L’honneur que vous m’avez fait en me priant de vous remettre les insignes de Chevalier dans l’Ordre du mérite a été pour moi l’occasion de vous découvrir.

Votre parcours est tout à fait exceptionnel.

Vous êtes né le 6 février 1957 à Alger, vous avez connu la pension pendant dix années, de sept à dix-sept ans, en raison du divorce de vos parents.

La grande figure de votre enfance a été votre grand-père, avocat d’exception, à Alger d’abord puis ensuite à Nice, qui, en raison même de sa personnalité, vous fit prendre en très mauvaise part la profession qu’il exerçait et qui est aujourd’hui la vôtre.

Vous évoquez discrètement le rôle qu’il joua dans le divorce de vos parents. Ce premier conflit qui vous concerna au premier chef, fut sans doute à l’origine de votre réticence.

Aujourd’hui, vous vous plaisez à lui rendre hommage.

Votre parcours est tout à fait atypique. Malgré de bons résultats scolaires, vous n’avez pas obtenu votre baccalauréat ; mais vous êtes aujourd’hui docteur en droit.

À quinze ans, vous avez pris la décision de suivre des études techniques en électronique et électricité contre l’avis de vos professeurs qui avaient pressenti en vous un juriste : vous finirez avocat.

Vous avez accompli votre service militaire au 3ème régiment du Génie à Charleville-Mézières en 1976.

Vous en êtes sorti sans aucune ressource et sans vraie qualification et vous avez donc fait l’apprentissage de la vie de la manière la plus humble et la plus formatrice : pompiste de nuit, peintre en bâtiment, vendeur de porte-à-porte, soudeur en électronique, électromécanicien, salarié en intérim, vendeur à la sauvette de bijouterie fantaisie dans le métro, puis dans des galeries et enfin dans des boutiques.

Cette capacité à affronter le réel sans préjugé et sans vanité constitue le trait le plus marquant de votre caractère.

Vous y joignez un sens aigu de la fraternité et une grande capacité à attirer la sympathie, une sympathie qui s’approfondit aisément en amitié.

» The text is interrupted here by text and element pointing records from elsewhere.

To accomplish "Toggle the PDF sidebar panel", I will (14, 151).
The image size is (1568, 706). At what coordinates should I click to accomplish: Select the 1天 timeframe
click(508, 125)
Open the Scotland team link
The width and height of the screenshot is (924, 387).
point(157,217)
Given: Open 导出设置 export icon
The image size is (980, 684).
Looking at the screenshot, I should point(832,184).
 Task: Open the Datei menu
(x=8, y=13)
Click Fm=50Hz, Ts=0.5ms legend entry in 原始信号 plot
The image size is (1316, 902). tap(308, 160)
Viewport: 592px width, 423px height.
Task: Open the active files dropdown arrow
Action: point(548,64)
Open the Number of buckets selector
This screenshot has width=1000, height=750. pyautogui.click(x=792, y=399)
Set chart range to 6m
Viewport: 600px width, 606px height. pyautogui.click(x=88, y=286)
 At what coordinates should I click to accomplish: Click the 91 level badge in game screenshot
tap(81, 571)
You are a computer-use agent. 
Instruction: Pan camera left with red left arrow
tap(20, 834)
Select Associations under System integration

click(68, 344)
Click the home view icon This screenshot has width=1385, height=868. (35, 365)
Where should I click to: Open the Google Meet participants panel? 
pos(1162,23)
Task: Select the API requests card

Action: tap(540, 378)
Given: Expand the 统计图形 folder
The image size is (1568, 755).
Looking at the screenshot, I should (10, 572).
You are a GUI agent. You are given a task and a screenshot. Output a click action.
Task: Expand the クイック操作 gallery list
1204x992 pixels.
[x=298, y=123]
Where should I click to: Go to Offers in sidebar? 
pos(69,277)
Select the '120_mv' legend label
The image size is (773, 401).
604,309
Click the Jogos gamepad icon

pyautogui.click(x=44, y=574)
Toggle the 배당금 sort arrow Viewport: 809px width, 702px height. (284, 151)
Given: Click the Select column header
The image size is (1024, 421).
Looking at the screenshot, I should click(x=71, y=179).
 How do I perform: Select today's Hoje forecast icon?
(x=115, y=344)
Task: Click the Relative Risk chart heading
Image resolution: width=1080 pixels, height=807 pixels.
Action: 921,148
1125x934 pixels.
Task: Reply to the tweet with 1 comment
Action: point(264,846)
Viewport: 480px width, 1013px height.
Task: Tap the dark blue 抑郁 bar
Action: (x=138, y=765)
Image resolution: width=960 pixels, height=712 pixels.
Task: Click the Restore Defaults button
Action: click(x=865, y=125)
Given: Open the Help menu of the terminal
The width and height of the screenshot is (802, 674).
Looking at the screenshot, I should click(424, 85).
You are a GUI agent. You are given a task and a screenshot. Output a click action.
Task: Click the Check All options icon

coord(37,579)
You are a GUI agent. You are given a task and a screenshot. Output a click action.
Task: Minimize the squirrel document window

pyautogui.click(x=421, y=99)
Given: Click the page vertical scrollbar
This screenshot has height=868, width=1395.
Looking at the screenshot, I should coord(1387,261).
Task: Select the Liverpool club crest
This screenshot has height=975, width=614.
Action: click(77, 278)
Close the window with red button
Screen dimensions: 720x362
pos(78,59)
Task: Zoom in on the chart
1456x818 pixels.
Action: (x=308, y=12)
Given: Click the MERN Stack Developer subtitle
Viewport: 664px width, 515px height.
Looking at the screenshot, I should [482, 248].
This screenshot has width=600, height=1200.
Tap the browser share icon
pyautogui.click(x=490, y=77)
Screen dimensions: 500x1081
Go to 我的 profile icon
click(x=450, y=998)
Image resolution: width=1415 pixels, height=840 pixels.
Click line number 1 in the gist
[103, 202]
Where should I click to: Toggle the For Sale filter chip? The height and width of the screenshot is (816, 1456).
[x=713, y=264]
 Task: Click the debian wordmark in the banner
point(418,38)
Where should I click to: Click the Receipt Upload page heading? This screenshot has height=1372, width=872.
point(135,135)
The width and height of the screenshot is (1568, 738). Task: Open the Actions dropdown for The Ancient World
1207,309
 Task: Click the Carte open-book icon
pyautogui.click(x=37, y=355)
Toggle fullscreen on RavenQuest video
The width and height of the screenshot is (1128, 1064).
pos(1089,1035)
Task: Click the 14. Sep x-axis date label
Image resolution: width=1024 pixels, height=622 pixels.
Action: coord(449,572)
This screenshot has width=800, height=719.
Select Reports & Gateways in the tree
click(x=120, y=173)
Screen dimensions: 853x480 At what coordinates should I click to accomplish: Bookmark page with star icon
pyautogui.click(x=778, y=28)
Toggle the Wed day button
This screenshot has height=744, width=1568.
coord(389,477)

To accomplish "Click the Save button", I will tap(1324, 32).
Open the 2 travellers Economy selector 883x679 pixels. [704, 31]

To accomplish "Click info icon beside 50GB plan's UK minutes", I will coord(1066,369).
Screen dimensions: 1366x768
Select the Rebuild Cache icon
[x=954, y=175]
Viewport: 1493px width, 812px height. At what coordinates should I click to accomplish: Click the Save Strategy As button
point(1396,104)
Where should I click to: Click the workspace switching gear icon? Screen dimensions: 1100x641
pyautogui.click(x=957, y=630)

C’est ainsi que vous avez rencontré M. Éric Assous, scénariste et metteur en scène, avec qui vous vous êtes lié au temps de votre jeunesse : vous avez mis au point une bande dessinée intitulée « Dov Bendaïm », inspirée de Mickey Mouse. Vous l’avez créée vous-même. Vous l’avez diffusée sans le concours de personne et vous l’avez vendue lors d’un des festivals de Cannes aux acteurs présents ainsi qu’à un large public qui lui fit un accueil remarquable. Cette bande dessinée relatait les relations particulières entre une mère juive et son fils !

Vous rencontrez Sandra Ohana qui est aujourd’hui votre épouse. Elle finissait ses études de droit pour devenir … avocat ! Le destin à votre insu traçait votre route. Dès cette rencontre qui fut la plus importante de votre vie, vous avez pris la décision d’acheter un fonds de commerce de prêt-à-porter et de bijouterie situé dans une galerie marchande des Champs-Élysées : la Galerie Point Show.

Parce que vous êtes fait pour créer, vous avez inventé une première collection de bijoux. Il ne s’agissait ni d’émeraudes, ni de rubis, ni de diamants, ni de pierres synthétiques. Vous avez créé des bijoux en mousse que vous êtes allé présenter au salon du Bijorka, le salon mondial de la bijouterie. Vous y avez obtenu le premier prix de la création et de l’originalité.

C’est grâce au produit des ventes réalisées lors de ce salon que vous avez pu acquérir le fonds de commerce des Champs-Élysées. Et comme en filigrane le droit ne vous avait pas quitté, même à votre insu, vous avez fait l’objet d’une procédure du syndicat des copropriétaires. Vous avez donc été en relation constante avec des avocats et vous avez mesuré l’importance du droit sur un plan pratique.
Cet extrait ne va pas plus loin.